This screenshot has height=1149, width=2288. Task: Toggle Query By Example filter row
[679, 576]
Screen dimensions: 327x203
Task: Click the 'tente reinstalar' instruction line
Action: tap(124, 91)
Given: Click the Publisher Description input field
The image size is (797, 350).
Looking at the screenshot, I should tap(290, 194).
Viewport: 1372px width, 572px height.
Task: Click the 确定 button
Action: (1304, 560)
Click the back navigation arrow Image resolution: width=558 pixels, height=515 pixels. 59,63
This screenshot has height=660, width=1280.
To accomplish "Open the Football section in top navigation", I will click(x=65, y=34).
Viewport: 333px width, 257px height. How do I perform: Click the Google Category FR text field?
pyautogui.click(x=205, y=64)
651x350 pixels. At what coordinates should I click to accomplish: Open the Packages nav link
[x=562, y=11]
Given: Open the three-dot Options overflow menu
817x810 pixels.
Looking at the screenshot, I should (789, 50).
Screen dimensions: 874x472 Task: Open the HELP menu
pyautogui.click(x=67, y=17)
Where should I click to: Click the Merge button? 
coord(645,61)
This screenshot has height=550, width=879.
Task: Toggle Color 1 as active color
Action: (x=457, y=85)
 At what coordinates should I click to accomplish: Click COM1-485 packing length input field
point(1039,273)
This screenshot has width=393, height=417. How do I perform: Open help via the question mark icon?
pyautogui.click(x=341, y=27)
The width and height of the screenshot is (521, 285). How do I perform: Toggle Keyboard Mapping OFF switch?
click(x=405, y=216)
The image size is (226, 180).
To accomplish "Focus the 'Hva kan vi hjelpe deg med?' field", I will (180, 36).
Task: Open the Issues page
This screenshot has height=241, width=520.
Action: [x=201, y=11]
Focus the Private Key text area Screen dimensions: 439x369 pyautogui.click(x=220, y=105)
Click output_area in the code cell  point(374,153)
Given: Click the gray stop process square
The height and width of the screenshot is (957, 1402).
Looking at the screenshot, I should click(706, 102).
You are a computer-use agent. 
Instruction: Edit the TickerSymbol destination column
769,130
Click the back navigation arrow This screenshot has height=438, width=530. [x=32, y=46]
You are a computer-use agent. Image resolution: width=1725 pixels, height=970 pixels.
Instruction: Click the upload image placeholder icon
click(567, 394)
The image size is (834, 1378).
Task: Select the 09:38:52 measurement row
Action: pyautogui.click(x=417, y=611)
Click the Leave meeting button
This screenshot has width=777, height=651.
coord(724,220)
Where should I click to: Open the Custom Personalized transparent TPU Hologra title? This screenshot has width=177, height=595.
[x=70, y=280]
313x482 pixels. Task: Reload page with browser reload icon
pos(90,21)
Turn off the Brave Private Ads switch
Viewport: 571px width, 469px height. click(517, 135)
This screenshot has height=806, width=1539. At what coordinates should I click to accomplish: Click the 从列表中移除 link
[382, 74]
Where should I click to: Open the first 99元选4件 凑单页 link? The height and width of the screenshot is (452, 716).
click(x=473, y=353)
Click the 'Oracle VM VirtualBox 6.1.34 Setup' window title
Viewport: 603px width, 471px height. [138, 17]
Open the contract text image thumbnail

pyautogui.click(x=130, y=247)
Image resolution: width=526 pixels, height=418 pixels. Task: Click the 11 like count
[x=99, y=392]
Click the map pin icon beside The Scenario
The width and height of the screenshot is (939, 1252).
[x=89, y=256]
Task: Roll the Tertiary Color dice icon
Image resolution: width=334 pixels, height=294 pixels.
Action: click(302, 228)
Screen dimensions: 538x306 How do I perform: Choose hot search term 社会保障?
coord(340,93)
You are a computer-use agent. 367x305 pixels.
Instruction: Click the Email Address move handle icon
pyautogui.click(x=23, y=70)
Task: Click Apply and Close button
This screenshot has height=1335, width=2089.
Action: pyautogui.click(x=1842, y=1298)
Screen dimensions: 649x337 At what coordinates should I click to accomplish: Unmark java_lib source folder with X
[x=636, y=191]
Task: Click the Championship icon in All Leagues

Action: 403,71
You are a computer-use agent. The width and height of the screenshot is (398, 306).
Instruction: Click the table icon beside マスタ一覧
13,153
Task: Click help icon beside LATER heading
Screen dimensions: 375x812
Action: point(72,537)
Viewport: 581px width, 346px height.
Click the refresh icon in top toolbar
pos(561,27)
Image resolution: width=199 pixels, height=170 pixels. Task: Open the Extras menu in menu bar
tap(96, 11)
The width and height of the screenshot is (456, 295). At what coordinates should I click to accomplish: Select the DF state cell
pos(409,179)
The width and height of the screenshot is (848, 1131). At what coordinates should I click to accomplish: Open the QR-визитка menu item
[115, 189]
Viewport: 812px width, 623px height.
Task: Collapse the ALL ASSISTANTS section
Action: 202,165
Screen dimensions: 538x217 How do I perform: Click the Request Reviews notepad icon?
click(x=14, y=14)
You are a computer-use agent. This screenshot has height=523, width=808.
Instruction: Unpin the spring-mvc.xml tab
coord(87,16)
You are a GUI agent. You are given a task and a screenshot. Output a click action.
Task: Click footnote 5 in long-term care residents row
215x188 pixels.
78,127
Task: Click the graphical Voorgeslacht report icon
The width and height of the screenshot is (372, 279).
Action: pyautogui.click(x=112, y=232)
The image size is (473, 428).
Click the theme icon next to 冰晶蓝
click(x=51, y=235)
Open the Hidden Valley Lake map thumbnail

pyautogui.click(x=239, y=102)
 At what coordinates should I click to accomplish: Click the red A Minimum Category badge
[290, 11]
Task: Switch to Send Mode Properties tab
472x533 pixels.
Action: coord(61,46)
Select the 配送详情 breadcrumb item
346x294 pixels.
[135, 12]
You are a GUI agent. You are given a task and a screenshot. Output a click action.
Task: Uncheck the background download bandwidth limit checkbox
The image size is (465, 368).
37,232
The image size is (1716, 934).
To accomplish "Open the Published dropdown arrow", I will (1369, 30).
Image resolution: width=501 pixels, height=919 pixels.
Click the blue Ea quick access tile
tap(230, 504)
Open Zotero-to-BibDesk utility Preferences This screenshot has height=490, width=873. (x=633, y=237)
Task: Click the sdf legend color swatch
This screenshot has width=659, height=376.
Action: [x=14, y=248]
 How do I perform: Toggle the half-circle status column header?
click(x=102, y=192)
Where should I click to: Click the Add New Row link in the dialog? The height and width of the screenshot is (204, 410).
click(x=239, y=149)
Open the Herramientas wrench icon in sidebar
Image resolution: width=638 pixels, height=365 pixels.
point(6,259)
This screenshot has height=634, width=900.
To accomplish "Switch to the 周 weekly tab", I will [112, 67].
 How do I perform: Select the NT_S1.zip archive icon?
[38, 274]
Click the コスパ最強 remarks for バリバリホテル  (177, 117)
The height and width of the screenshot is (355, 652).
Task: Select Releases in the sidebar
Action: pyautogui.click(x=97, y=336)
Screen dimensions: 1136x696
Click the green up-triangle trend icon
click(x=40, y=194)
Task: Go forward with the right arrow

_ _ _ _

▶ Task statement: Arrange every line of the entries above as a Markdown table with two columns, Row and Text. Number the rows in order and omit any blank lines.

▶ The solution:
| Row | Text |
|---|---|
| 1 | This screenshot has height=1149, width=2288. Task: Toggle Query By Example filter row |
| 2 | [679, 576] |
| 3 | Screen dimensions: 327x203 |
| 4 | Task: Click the 'tente reinstalar' instruction line |
| 5 | Action: tap(124, 91) |
| 6 | Given: Click the Publisher Description input field |
| 7 | The image size is (797, 350). |
| 8 | Looking at the screenshot, I should tap(290, 194). |
| 9 | Viewport: 1372px width, 572px height. |
| 10 | Task: Click the 确定 button |
| 11 | Action: (1304, 560) |
| 12 | Click the back navigation arrow Image resolution: width=558 pixels, height=515 pixels. 59,63 |
| 13 | This screenshot has height=660, width=1280. |
| 14 | To accomplish "Open the Football section in top navigation", I will click(x=65, y=34). |
| 15 | Viewport: 333px width, 257px height. How do I perform: Click the Google Category FR text field? |
| 16 | pyautogui.click(x=205, y=64) |
| 17 | 651x350 pixels. At what coordinates should I click to accomplish: Open the Packages nav link |
| 18 | [x=562, y=11] |
| 19 | Given: Open the three-dot Options overflow menu |
| 20 | 817x810 pixels. |
| 21 | Looking at the screenshot, I should (789, 50). |
| 22 | Screen dimensions: 874x472 Task: Open the HELP menu |
| 23 | pyautogui.click(x=67, y=17) |
| 24 | Where should I click to: Click the Merge button?  |
| 25 | coord(645,61) |
| 26 | This screenshot has height=550, width=879. |
| 27 | Task: Toggle Color 1 as active color |
| 28 | Action: (x=457, y=85) |
| 29 |  At what coordinates should I click to accomplish: Click COM1-485 packing length input field |
| 30 | point(1039,273) |
| 31 | This screenshot has width=393, height=417. How do I perform: Open help via the question mark icon? |
| 32 | pyautogui.click(x=341, y=27) |
| 33 | The width and height of the screenshot is (521, 285). How do I perform: Toggle Keyboard Mapping OFF switch? |
| 34 | click(x=405, y=216) |
| 35 | The image size is (226, 180). |
| 36 | To accomplish "Focus the 'Hva kan vi hjelpe deg med?' field", I will (180, 36). |
| 37 | Task: Open the Issues page |
| 38 | This screenshot has height=241, width=520. |
| 39 | Action: [x=201, y=11] |
| 40 | Focus the Private Key text area Screen dimensions: 439x369 pyautogui.click(x=220, y=105) |
| 41 | Click output_area in the code cell  point(374,153) |
| 42 | Given: Click the gray stop process square |
| 43 | The height and width of the screenshot is (957, 1402). |
| 44 | Looking at the screenshot, I should click(706, 102). |
| 45 | You are a computer-use agent.  |
| 46 | Instruction: Edit the TickerSymbol destination column |
| 47 | 769,130 |
| 48 | Click the back navigation arrow This screenshot has height=438, width=530. [x=32, y=46] |
| 49 | You are a computer-use agent. Image resolution: width=1725 pixels, height=970 pixels. |
| 50 | Instruction: Click the upload image placeholder icon |
| 51 | click(567, 394) |
| 52 | The image size is (834, 1378). |
| 53 | Task: Select the 09:38:52 measurement row |
| 54 | Action: pyautogui.click(x=417, y=611) |
| 55 | Click the Leave meeting button |
| 56 | This screenshot has width=777, height=651. |
| 57 | coord(724,220) |
| 58 | Where should I click to: Open the Custom Personalized transparent TPU Hologra title? This screenshot has width=177, height=595. |
| 59 | [x=70, y=280] |
| 60 | 313x482 pixels. Task: Reload page with browser reload icon |
| 61 | pos(90,21) |
| 62 | Turn off the Brave Private Ads switch |
| 63 | Viewport: 571px width, 469px height. click(517, 135) |
| 64 | This screenshot has height=806, width=1539. At what coordinates should I click to accomplish: Click the 从列表中移除 link |
| 65 | [382, 74] |
| 66 | Where should I click to: Open the first 99元选4件 凑单页 link? The height and width of the screenshot is (452, 716). |
| 67 | click(x=473, y=353) |
| 68 | Click the 'Oracle VM VirtualBox 6.1.34 Setup' window title |
| 69 | Viewport: 603px width, 471px height. [138, 17] |
| 70 | Open the contract text image thumbnail |
| 71 | pyautogui.click(x=130, y=247) |
| 72 | Image resolution: width=526 pixels, height=418 pixels. Task: Click the 11 like count |
| 73 | [x=99, y=392] |
| 74 | Click the map pin icon beside The Scenario |
| 75 | The width and height of the screenshot is (939, 1252). |
| 76 | [x=89, y=256] |
| 77 | Task: Roll the Tertiary Color dice icon |
| 78 | Image resolution: width=334 pixels, height=294 pixels. |
| 79 | Action: click(302, 228) |
| 80 | Screen dimensions: 538x306 How do I perform: Choose hot search term 社会保障? |
| 81 | coord(340,93) |
| 82 | You are a computer-use agent. 367x305 pixels. |
| 83 | Instruction: Click the Email Address move handle icon |
| 84 | pyautogui.click(x=23, y=70) |
| 85 | Task: Click Apply and Close button |
| 86 | This screenshot has height=1335, width=2089. |
| 87 | Action: pyautogui.click(x=1842, y=1298) |
| 88 | Screen dimensions: 649x337 At what coordinates should I click to accomplish: Unmark java_lib source folder with X |
| 89 | [x=636, y=191] |
| 90 | Task: Click the Championship icon in All Leagues |
| 91 | Action: 403,71 |
| 92 | You are a computer-use agent. The width and height of the screenshot is (398, 306). |
| 93 | Instruction: Click the table icon beside マスタ一覧 |
| 94 | 13,153 |
| 95 | Task: Click help icon beside LATER heading |
| 96 | Screen dimensions: 375x812 |
| 97 | Action: point(72,537) |
| 98 | Viewport: 581px width, 346px height. |
| 99 | Click the refresh icon in top toolbar |
| 100 | pos(561,27) |
| 101 | Image resolution: width=199 pixels, height=170 pixels. Task: Open the Extras menu in menu bar |
| 102 | tap(96, 11) |
| 103 | The width and height of the screenshot is (456, 295). At what coordinates should I click to accomplish: Select the DF state cell |
| 104 | pos(409,179) |
| 105 | The width and height of the screenshot is (848, 1131). At what coordinates should I click to accomplish: Open the QR-визитка menu item |
| 106 | [115, 189] |
| 107 | Viewport: 812px width, 623px height. |
| 108 | Task: Collapse the ALL ASSISTANTS section |
| 109 | Action: 202,165 |
| 110 | Screen dimensions: 538x217 How do I perform: Click the Request Reviews notepad icon? |
| 111 | click(x=14, y=14) |
| 112 | You are a computer-use agent. This screenshot has height=523, width=808. |
| 113 | Instruction: Unpin the spring-mvc.xml tab |
| 114 | coord(87,16) |
| 115 | You are a GUI agent. You are given a task and a screenshot. Output a click action. |
| 116 | Task: Click footnote 5 in long-term care residents row |
| 117 | 215x188 pixels. |
| 118 | 78,127 |
| 119 | Task: Click the graphical Voorgeslacht report icon |
| 120 | The width and height of the screenshot is (372, 279). |
| 121 | Action: pyautogui.click(x=112, y=232) |
| 122 | The image size is (473, 428). |
| 123 | Click the theme icon next to 冰晶蓝 |
| 124 | click(x=51, y=235) |
| 125 | Open the Hidden Valley Lake map thumbnail |
| 126 | pyautogui.click(x=239, y=102) |
| 127 |  At what coordinates should I click to accomplish: Click the red A Minimum Category badge |
| 128 | [290, 11] |
| 129 | Task: Switch to Send Mode Properties tab |
| 130 | 472x533 pixels. |
| 131 | Action: coord(61,46) |
| 132 | Select the 配送详情 breadcrumb item |
| 133 | 346x294 pixels. |
| 134 | [135, 12] |
| 135 | You are a GUI agent. You are given a task and a screenshot. Output a click action. |
| 136 | Task: Uncheck the background download bandwidth limit checkbox |
| 137 | The image size is (465, 368). |
| 138 | 37,232 |
| 139 | The image size is (1716, 934). |
| 140 | To accomplish "Open the Published dropdown arrow", I will (1369, 30). |
| 141 | Image resolution: width=501 pixels, height=919 pixels. |
| 142 | Click the blue Ea quick access tile |
| 143 | tap(230, 504) |
| 144 | Open Zotero-to-BibDesk utility Preferences This screenshot has height=490, width=873. (x=633, y=237) |
| 145 | Task: Click the sdf legend color swatch |
| 146 | This screenshot has width=659, height=376. |
| 147 | Action: [x=14, y=248] |
| 148 |  How do I perform: Toggle the half-circle status column header? |
| 149 | click(x=102, y=192) |
| 150 | Where should I click to: Click the Add New Row link in the dialog? The height and width of the screenshot is (204, 410). |
| 151 | click(x=239, y=149) |
| 152 | Open the Herramientas wrench icon in sidebar |
| 153 | Image resolution: width=638 pixels, height=365 pixels. |
| 154 | point(6,259) |
| 155 | This screenshot has height=634, width=900. |
| 156 | To accomplish "Switch to the 周 weekly tab", I will [112, 67]. |
| 157 |  How do I perform: Select the NT_S1.zip archive icon? |
| 158 | [38, 274] |
| 159 | Click the コスパ最強 remarks for バリバリホテル  (177, 117) |
| 160 | The height and width of the screenshot is (355, 652). |
| 161 | Task: Select Releases in the sidebar |
| 162 | Action: pyautogui.click(x=97, y=336) |
| 163 | Screen dimensions: 1136x696 |
| 164 | Click the green up-triangle trend icon |
| 165 | click(x=40, y=194) |
| 166 | Task: Go forward with the right arrow |